Data records:
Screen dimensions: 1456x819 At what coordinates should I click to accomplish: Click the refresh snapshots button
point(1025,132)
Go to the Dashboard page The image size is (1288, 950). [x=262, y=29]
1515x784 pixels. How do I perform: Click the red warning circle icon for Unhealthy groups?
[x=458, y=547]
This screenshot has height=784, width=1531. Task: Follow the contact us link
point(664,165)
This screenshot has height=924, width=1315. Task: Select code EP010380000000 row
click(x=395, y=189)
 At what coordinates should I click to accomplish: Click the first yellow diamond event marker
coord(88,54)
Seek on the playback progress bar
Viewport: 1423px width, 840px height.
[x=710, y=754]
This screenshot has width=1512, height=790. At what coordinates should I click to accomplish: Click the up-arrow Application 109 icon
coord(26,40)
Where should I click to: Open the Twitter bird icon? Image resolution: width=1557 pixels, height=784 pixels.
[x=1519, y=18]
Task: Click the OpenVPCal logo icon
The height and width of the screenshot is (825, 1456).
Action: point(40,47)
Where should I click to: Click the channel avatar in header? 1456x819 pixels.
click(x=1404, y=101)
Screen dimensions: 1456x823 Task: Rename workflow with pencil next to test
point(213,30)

Assignment:
The listing above is to be copied exactly, in full.

Answer box:
Screen dimensions: 1456x819 At what coordinates should I click to accomplish: Click the refresh snapshots button
point(1025,132)
Go to the Dashboard page The image size is (1288, 950). [x=262, y=29]
1515x784 pixels. How do I perform: Click the red warning circle icon for Unhealthy groups?
[x=458, y=547]
This screenshot has height=784, width=1531. Task: Follow the contact us link
point(664,165)
This screenshot has height=924, width=1315. Task: Select code EP010380000000 row
click(x=395, y=189)
 At what coordinates should I click to accomplish: Click the first yellow diamond event marker
coord(88,54)
Seek on the playback progress bar
Viewport: 1423px width, 840px height.
[x=710, y=754]
This screenshot has width=1512, height=790. At what coordinates should I click to accomplish: Click the up-arrow Application 109 icon
coord(26,40)
Where should I click to: Open the Twitter bird icon? Image resolution: width=1557 pixels, height=784 pixels.
[x=1519, y=18]
Task: Click the OpenVPCal logo icon
The height and width of the screenshot is (825, 1456).
Action: point(40,47)
Where should I click to: Click the channel avatar in header? 1456x819 pixels.
click(x=1404, y=101)
Screen dimensions: 1456x823 Task: Rename workflow with pencil next to test
point(213,30)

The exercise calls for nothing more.